#### Task details
Nothing but the lines from the one showing "1. (154, 1797)" through the final line of the data below belongs in the answer, duplicated exactly and without pictures.

Dataset records

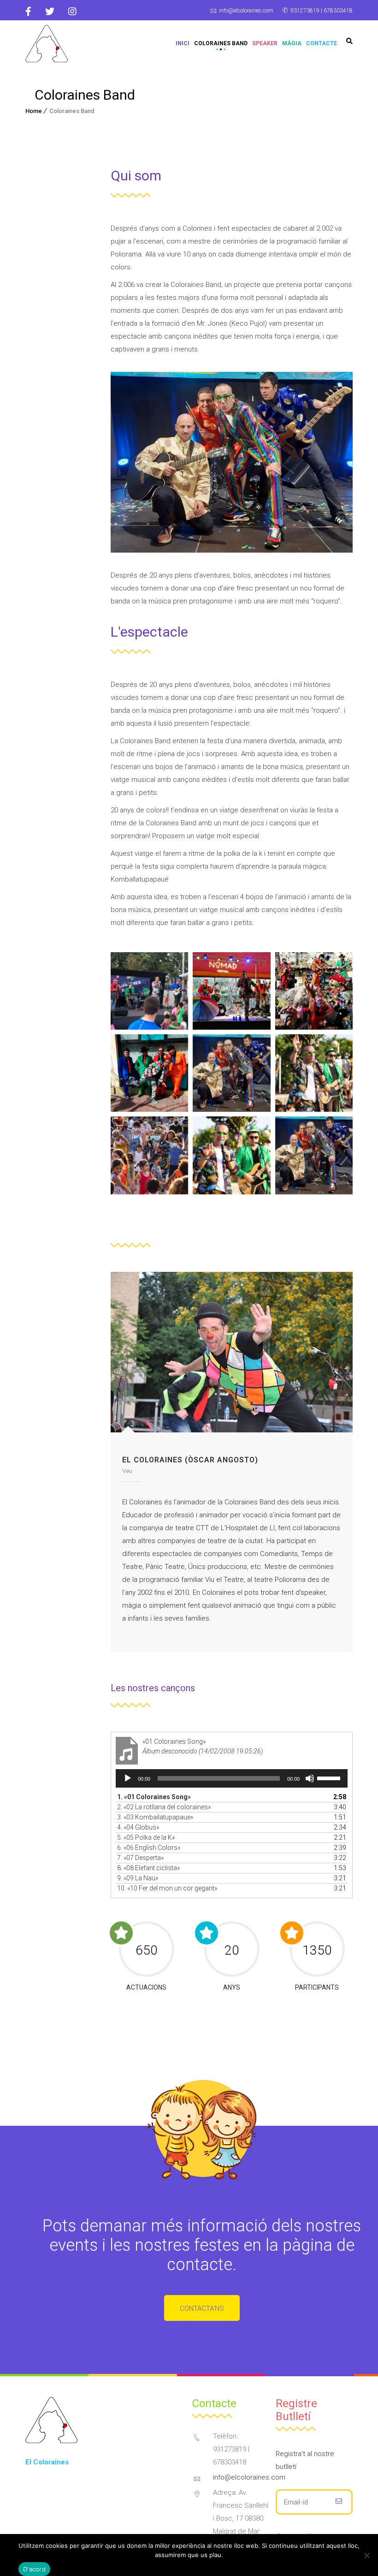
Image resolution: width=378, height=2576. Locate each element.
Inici (182, 43)
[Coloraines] (46, 43)
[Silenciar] (309, 1778)
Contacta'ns (202, 2308)
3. (155, 1817)
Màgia (291, 43)
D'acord (34, 2569)
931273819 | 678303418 (321, 10)
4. (138, 1827)
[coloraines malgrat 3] (149, 1155)
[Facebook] (31, 11)
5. (146, 1837)
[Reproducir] (127, 1778)
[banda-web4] (149, 991)
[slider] (330, 1777)
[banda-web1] (149, 1073)
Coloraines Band (221, 43)
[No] (366, 2555)
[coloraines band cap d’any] (231, 1073)
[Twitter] (49, 11)
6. (148, 1847)
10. (167, 1888)
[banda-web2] (314, 991)
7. (140, 1857)
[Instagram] (72, 11)
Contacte (321, 43)
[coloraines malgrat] (231, 1155)
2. (164, 1807)
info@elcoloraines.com (246, 10)
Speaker (265, 43)
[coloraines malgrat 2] (314, 1073)
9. (137, 1878)
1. (154, 1797)
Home (33, 110)
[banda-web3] (231, 991)
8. (148, 1868)
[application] (232, 1778)
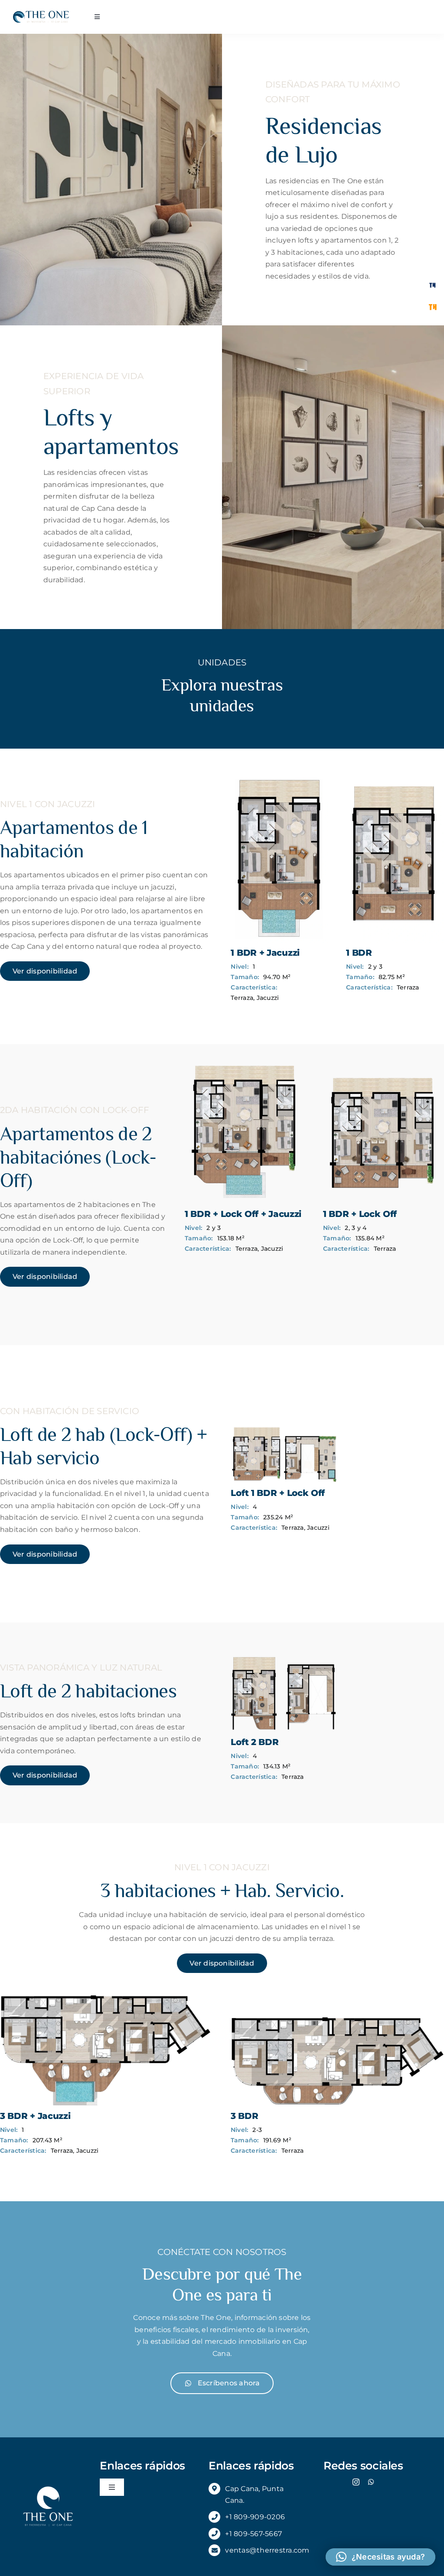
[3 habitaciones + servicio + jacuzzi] (106, 1998)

#### Solution to this task
1. (154, 1797)
Home (33, 110)
[banda-web3] (231, 991)
8. (148, 1868)
[application] (232, 1778)
[3 habitaciones + servicio + jacuzzi] (106, 1998)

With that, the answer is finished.